There are good reasons for this. For starters, it seems indulgent to put much effort into anointing ourselves with fragrance, as if we were some aging Roman statesmen with shaved armpits. Second, the actual process of testing cologne is impractical. You’ve got to put it on to know how it jives with your own personal epidermis, but you can only put on one cologne per day, which means testing colognes becomes cumbersome. And yet we still need to find the right one, because there’s nothing like your woman — hell, even a stranger in the grocery check-out line — leaning in and whispering how goddam good you smell. And making that “grrrr” sound?
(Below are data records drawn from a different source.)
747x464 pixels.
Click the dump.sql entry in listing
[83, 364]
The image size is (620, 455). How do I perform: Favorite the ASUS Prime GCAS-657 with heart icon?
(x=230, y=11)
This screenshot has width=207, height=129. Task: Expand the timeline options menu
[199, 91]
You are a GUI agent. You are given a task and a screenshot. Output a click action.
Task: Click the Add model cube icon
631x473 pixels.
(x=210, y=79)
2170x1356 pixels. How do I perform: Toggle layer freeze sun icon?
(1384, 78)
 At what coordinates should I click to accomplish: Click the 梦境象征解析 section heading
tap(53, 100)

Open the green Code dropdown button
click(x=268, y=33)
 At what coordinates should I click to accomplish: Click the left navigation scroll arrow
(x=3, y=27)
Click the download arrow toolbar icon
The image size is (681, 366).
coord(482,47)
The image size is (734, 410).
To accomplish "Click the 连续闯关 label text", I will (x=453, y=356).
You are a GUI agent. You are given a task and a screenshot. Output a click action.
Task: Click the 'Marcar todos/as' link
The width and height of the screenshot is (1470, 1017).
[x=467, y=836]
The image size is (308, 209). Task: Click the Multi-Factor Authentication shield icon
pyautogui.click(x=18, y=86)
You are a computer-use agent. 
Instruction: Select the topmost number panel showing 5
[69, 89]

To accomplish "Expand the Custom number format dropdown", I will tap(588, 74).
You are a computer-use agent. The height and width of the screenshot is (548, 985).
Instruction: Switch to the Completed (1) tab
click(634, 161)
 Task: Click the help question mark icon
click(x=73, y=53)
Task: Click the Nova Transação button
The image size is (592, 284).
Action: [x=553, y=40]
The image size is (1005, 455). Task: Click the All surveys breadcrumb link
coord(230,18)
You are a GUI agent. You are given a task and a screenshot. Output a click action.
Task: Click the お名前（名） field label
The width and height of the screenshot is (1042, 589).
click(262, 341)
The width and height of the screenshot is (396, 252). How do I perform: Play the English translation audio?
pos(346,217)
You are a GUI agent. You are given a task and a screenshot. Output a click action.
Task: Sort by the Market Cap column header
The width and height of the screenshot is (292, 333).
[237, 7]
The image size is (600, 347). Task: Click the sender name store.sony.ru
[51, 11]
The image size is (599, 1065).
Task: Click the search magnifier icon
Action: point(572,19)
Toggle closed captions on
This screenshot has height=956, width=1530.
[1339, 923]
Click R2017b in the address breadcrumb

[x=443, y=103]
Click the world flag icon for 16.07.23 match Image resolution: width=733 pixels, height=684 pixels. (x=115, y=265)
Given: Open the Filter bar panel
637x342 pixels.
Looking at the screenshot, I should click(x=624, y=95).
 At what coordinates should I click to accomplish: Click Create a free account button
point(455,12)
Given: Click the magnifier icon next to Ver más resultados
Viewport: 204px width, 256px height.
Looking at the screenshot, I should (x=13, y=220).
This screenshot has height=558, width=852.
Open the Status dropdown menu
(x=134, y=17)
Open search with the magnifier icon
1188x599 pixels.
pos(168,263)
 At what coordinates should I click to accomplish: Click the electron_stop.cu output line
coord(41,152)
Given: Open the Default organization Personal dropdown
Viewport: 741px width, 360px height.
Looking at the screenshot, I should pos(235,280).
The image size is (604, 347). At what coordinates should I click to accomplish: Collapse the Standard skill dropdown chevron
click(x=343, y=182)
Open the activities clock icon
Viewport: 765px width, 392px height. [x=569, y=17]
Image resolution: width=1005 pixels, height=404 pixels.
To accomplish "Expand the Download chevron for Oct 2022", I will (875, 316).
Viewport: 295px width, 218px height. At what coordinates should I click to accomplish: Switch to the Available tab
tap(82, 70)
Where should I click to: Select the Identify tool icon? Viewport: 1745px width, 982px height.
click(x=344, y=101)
One way to winnow the selection of colognes should be reviews, but the majority of what’s out there is either industry-focused or heavily skewed toward the big commercial brands. We’re taking some of the guesswork out by testing men’s cologne here at GP, starting with a look at five small-batch colognes from niche brands we like.
YOU SMELL NICE: Hudson Made Beard & Shave Soap | Triumph & Disaster Grooming Products | Penhaligon’s Juniper Sling
Juniper Ridge Wild Plum Campground Backpacker’s Cologne

Best for Lumberjacks and Pitmasters: We’ve covered Juniper Ridge on these pages before. The Berkeley-based company is unique among fragrance producers, mainly because they distill all their own essential oils from wild plants and trees harvested in High Sierra, Cascades and Big Sur, but also because they’re basically backpackers and naturalists who happen to bottle the smells of the West. Their Wild Plum Campground Backpacker’s Cologne ($100) is bizarre stuff: sweet and juicy — plums and grapes — with notes of cedar, pine and resin dripping from freshly torn bark. This one’s basically unrecognizable as a cologne, which is to say it’s radically different from what’s out there. We like it. It smells of a place (Yuba River, in this case). It goes on strong, but it has limited staying power because Juniper Ridge doesn’t use petroleum additives. The perfect cologne to cover up nasty BO.